The word of the Lord came to me, saying,
“Before I formed you in the womb I knew you,
before you were born I set you apart;
I appointed you as a prophet to the nations.”
“Alas, Sovereign Lord,” I said, “I do not know how to speak; I am too young.”
But the Lord said to me, “Do not say, ‘I am too young.’ You must go to everyone I send you to and say whatever I command you. Do not be afraid of them, for I am with you and will rescue you,” declares the Lord.
- Jeremiah 1:4-8
And you say, ‘What a burden!’ and you sniff at it contemptuously,” says the Lord Almighty.
- Malachi 1:13a
“Jeremiah’s father Hilkiah was a priest as was his father before him, and young Jeremiah was also expected to serve at the altar. He may even have been at the age when he would have stepped into his place of ministry when God called him to be a prophet.
“Since serving as a prophet was much more demanding than serving as a priest, it’s no wonder Jeremiah demurred.
“If I had my choice, I’d take the priesthood! For one thing, a priest’s duties were predictable. Just about everything he had to do was written down in the law. Thus, all the priest had to do was follow instructions. Day after day, there were sacrifices to offer, lepers to examine, unclean people to exclude from the camp, cleansed people to reinstate, official ceremonies to observe, a sanctuary to care for, and the law to teach. No wonder some of the priests said, ‘Oh, what a Weariness!’ (Mal. 1:13 NKJV).”
- Warren W. Wiersbe, Be Decisive
This is how our Bible Study of Jeremiah started in our Sunday school class.
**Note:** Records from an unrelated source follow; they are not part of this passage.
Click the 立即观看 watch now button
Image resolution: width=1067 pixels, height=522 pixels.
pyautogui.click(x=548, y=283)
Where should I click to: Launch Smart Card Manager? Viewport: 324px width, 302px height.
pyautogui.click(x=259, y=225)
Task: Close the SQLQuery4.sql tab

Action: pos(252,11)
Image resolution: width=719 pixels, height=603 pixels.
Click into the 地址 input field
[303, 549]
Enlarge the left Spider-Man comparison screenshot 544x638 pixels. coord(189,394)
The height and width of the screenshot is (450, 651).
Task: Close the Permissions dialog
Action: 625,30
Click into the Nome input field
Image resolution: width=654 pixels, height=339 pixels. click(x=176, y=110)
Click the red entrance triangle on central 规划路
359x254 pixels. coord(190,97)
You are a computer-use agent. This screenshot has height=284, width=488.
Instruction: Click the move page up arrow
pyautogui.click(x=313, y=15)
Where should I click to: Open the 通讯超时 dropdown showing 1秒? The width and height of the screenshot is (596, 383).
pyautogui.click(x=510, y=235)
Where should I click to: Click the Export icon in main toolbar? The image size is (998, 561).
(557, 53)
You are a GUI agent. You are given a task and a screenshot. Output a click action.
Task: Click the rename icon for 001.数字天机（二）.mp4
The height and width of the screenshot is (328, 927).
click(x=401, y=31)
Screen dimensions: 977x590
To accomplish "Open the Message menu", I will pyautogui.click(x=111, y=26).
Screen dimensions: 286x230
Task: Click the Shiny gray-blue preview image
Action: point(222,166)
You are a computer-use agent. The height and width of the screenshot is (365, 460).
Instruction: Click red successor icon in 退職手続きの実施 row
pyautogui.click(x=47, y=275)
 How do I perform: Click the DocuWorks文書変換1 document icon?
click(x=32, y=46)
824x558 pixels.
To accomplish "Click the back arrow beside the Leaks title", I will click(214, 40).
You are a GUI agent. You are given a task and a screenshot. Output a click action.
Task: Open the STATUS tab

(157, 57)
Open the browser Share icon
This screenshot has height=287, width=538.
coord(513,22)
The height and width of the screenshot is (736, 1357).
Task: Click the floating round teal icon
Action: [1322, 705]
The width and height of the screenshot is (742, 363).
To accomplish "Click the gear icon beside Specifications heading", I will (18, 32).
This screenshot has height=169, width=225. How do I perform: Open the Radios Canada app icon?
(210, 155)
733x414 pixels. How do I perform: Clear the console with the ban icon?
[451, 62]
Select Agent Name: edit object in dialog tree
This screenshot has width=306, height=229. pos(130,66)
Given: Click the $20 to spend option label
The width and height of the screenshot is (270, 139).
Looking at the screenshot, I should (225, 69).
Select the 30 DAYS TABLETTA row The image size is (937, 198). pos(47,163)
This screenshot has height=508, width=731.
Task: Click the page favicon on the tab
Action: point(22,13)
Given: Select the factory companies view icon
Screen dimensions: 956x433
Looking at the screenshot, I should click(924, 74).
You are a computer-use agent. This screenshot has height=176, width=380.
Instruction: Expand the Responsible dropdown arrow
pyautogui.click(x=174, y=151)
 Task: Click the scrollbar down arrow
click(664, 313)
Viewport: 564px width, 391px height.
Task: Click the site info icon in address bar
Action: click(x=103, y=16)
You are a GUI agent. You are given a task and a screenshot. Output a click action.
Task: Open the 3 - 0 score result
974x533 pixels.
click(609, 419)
Rev. Wiersbe makes a very simple and compelling argument. The priest might be busy, but a prophet had his neck in the noose continuously. And the message that Jeremiah gave the king was destined to not be received well. In fact, God tells Jeremiah up front that the message will not be received. They will not listen.
As I explained to the class, prophets are people that give a message from God or explain the message that God has already sent in his Word. The message is either used to cause the people to repent or to condemn them for not having repented. Jeremiah was a prophet during the last years of the kingdom of Judah. There was nothing but bad news, except…
God always placed bits of prophecy regarding the remnant being restored. Much of those prophecies are two-fold. Some of it became true when people like Nehemiah and Ezra returned to rebuild the wall of Jerusalem and rebuild the temple. But the total fulfillment of such prophecies will probably be during the millennial reign of Jesus.
But the first thought when I read this passage was, ‘What nasty jobs have I been given?’ There was no way to escape these jobs.
When your military commander says, “Our company needs someone with a NATO Cosmic security clearance and you have been selected.” You have been trained to reply, “Sir, Yes, Sir.” But if you had half of a brain, you would be wondering, ‘Why do we need someone with that type of clearance? What trouble is it going to cause me to be the only one with that clearance?’ It wasn’t too bad, but it was a lot of work added, and stuff that I have still never told my wife about over forty years later. All she knew was that I occasionally got a call in the middle of the night and I might not come home for a week, but usually only a day or two.
But my worst job of that nature is when my boss’ boss learned that I was painfully honest. He told me that for every bit of honesty that I had, my boss had too bits of dishonesty or, at least, recklessness. He then gave me the worst assignment that anyone could give anyone else. I can empathize with Jiminy Cricket, for he assigned me to be my boss’ conscience – keep him out of prison.
Think about that! If my boss’ boss wanted me to be his conscience, that means that he knew that my boss had no conscience at all. If I was successful, I would anger my boss, who controlled my pay and even my employment. If I was unsuccessful, the superintendent would get rid of me with my boss going to prison. When the boss did something illegal, he got promoted and I eventually got a letter in my file for insubordination when I refused to go along with his illegal cost overrun, a lot of overrun.
But that wasn’t the last time I had a job that was doomed from the beginning. Okay, that was melodramatic. At my last job, the company president made a statement in the presence of all the VP’s and high level managers that since I was the Safety Director, my job was safe because I kept him out of jail. For one, he rarely listened when I told him the company was not following the safety rules properly. And as soon as he retired, the new president thought he was above the law when it came to safety and I was no longer needed. That is how I became “retired.”
But when God calls you to an unwinnable job, He promises to protect you. Notice how he protected Jeremiah. Jeremiah had a lot of bad things happen to him and records outside the Scriptures say that Jeremiah had a bad ending of his life in Egypt. The manner of his death is never recorded in Scripture, but by this point, with no further prophecies to tell a king who ran to Egypt to escape the clutches of Nebuchadnezzar, Jeremiah was probably ready to go to his heavenly reward.
As Tertullian said, Jeremiah’s crime was telling the king the truth.
But when God calls us, the answer should be “Yes” even when we have to leave a job of safety and go where no one would want to go, unless glorifying God was our reason for doing it.
Soli Deo Gloria. Only to God be the Glory.